If you want to avoid mathematics for the rest of your life, then algebra, geometry, trigonometry, and calculus are all obstacles standing in your way. But if you want to be an engineer or a physicist, those studies are necessary building blocks. And for those whose desire is to be educated people, those courses can be tools to achieve breadth of vision and a clearer perception of the power of the human mind.
All well and good, but that doesn't mean that there are no obstacles to overcome. High school courses are taught in the most implausible situations. (Consider only the 53-minute schedule for example. How can teenagers be settled, informed, exercised, and evaluated within such a ridiculously short span of time?) High school textbooks often seem to be evaluated primarily by weight and sometimes by the use of colored inks; seldom do they exhibit either clarity or depth. High school teachers are notoriously shallow in subject knowledge and narrow in their approach to teaching; even partial exceptions may become recipients of public adulation if they are identified.
When we play the game without any strategy, every adverse event will seem to be nothing other than an obstacle.

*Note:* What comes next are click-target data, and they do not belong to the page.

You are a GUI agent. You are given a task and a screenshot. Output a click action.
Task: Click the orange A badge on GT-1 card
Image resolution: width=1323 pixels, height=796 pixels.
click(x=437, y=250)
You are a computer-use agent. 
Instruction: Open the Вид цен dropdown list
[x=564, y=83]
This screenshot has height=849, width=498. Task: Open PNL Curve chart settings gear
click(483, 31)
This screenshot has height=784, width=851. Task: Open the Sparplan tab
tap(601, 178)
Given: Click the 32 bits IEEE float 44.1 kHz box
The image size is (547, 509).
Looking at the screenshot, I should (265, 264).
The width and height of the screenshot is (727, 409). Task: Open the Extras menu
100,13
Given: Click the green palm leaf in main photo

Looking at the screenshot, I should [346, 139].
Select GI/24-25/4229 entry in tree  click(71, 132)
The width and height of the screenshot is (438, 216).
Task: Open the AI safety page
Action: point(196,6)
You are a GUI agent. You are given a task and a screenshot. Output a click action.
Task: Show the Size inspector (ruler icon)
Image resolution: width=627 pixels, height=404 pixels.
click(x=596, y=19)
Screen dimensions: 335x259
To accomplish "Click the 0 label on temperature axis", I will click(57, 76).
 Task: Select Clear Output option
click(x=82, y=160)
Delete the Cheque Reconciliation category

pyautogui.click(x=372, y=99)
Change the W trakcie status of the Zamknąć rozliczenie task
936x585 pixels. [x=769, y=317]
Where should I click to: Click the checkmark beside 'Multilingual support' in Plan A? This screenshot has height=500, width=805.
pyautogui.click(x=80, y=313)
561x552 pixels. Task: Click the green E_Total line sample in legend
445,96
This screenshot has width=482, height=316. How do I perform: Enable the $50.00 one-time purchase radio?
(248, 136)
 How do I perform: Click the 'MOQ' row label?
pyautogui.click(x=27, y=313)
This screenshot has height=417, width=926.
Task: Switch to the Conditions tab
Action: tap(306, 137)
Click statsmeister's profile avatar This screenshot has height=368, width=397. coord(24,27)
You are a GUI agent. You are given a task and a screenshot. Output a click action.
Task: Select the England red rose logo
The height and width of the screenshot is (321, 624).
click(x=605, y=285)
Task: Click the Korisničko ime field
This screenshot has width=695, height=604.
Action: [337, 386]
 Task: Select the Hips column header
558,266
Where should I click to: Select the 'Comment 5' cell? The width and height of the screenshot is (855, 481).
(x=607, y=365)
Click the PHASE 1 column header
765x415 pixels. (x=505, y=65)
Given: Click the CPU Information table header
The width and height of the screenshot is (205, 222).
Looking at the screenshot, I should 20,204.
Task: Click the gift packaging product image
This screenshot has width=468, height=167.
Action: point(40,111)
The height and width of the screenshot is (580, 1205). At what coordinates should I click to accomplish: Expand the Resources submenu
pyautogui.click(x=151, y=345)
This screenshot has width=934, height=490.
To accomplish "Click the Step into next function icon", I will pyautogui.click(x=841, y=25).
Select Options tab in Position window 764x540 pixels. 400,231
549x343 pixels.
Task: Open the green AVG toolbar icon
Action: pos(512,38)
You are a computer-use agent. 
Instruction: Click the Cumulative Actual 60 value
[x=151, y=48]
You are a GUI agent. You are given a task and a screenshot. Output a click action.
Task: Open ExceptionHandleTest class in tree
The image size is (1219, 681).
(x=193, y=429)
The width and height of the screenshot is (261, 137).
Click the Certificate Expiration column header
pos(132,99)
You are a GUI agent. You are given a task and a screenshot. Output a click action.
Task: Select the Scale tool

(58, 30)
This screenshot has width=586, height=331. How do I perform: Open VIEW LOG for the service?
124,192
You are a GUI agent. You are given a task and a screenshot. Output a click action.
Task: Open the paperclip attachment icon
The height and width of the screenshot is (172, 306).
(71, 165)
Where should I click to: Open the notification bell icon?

In actual reality most of us play that way much of the time; our only strategy is to be happy someday, somehow. "I want to pass high school Spanish so that I can get a college degree that has enough prestige to make enough money so that I don't have any obstacles to being happy." So we try to get past the stones on which we are constantly stubbing our toes and don't evaluate whether those stones might be the raw material of our success.
In contrast, a person might choose to learn Spanish strategically. "I want to speak Spanish because I want to market products to Mexico." Or, "I want to read Spanish so that I can enjoy Cervantes or perhaps Ortega y Gasset in their original form." Or, "I want to learn Spanish to broaden my understanding of human communication." Or, as my father said of learning calculus, "just for the sheer beauty of it."